Here’s a fascinating chart on an obscure subject. I can’t imagine what prompted me to look this up, but here you go:

The barely-visible red bits represent US quotas on dairy imports, part of the wildly complicated array of policies that govern the dairy industry in the United States. The International Trade Commission described it in 2001, and nothing much has changed since then:

The U.S. dairy sector is also characterized by heavy government intervention. U.S. dairy policies center on four major areas: federal marketing orders, federal price supports, dairy compacts, and international trade policy….U.S. trade measures restrict imports mainly through the imposition of TRQs….TRQs apply to fluid milk as well as processed and high value-added products. High over-quota tariff rates restrict imports within quota levels, except under exceptional market conditions.
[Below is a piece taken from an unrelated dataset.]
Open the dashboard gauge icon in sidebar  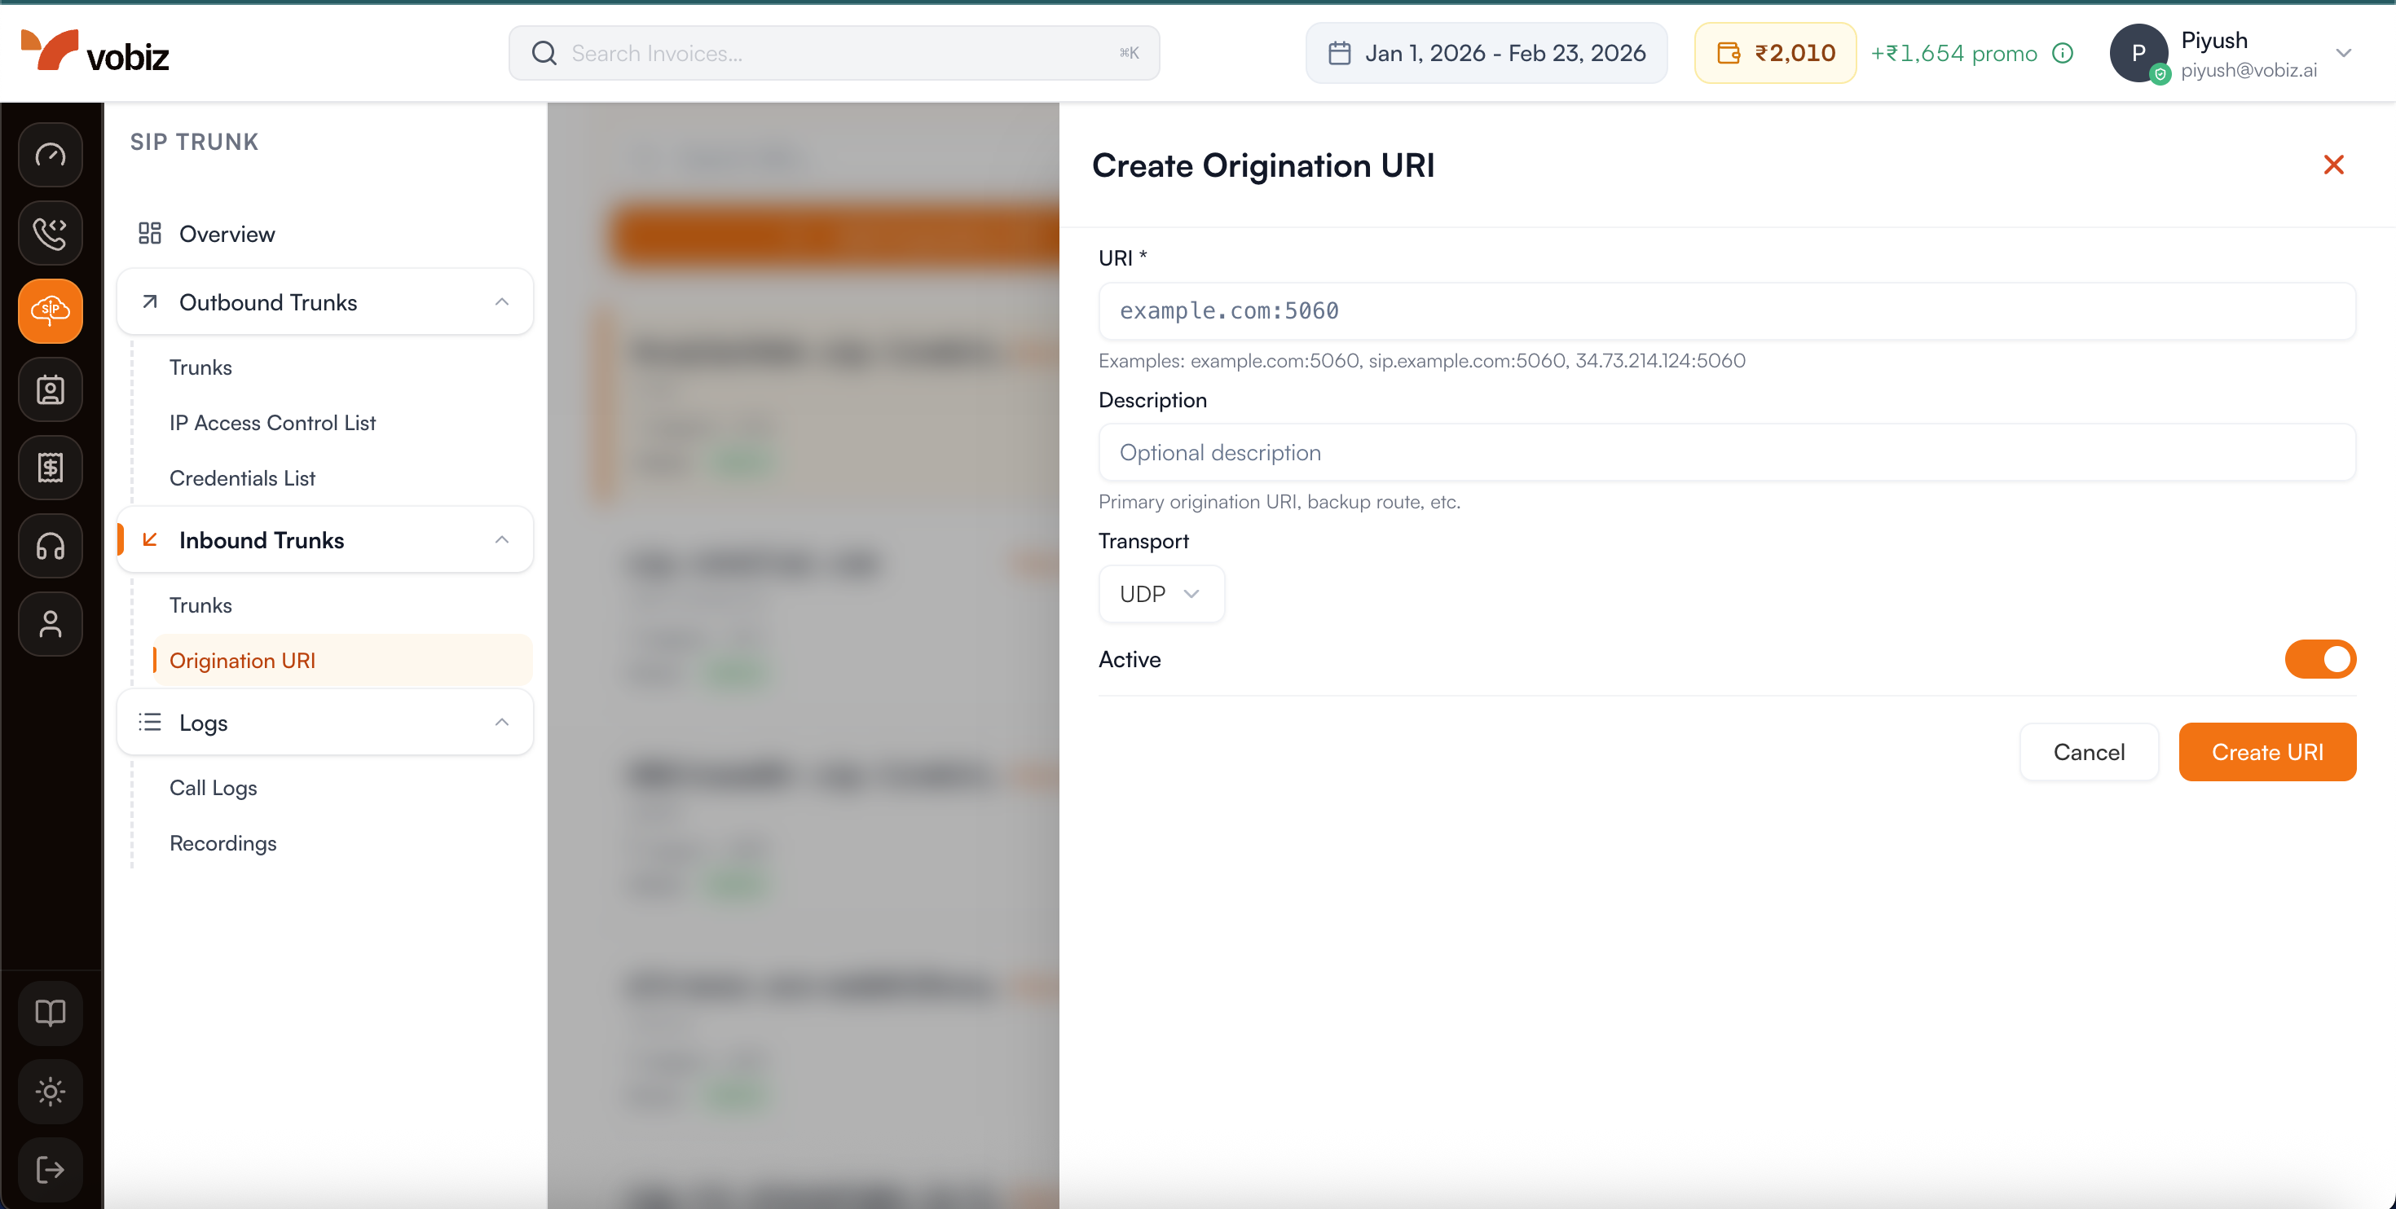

TRQs are Tariff-Rate Quotas. We set very tiny quotas for the amount of dairy product that can be imported at low or zero tariffs, and above that the rate is so prohibitive that imports cease entirely. For example, the price of dry skim milk currently runs around 80 cents per pound, while the over-quota tariff is about 50 cents. The price of butter is $2.30 per pound, while the over-quota tariff rate is about 80 cents. No one can sell dairy into the already glutted US market with tariffs like this, so the TRQs essentially act as hard quotas on dairy imports.

In total, US import quotas amount to about 2 percent of total dairy production, and it’s only that high because of cheese. For other products, the quotas amount to well under one percent of production. For all practical purposes, then, this is US dairy trade policy:

  • We allow a little bit of foreign cheese to be imported.
  • Everything else is subject to tariffs so high that we allow no imports at all.

Just thought you’d all like to know this. Roughly speaking, this is the way every country works. Everybody protects their dairy industry, though the details vary considerably in how they do it. We’re no different.

BY THE WAY: I don’t doubt that Donald Trump’s outrage over Canadian milk tariffs is real. I’m sure he hasn’t the slightest clue that the US restricts dairy imports far more than Canada does.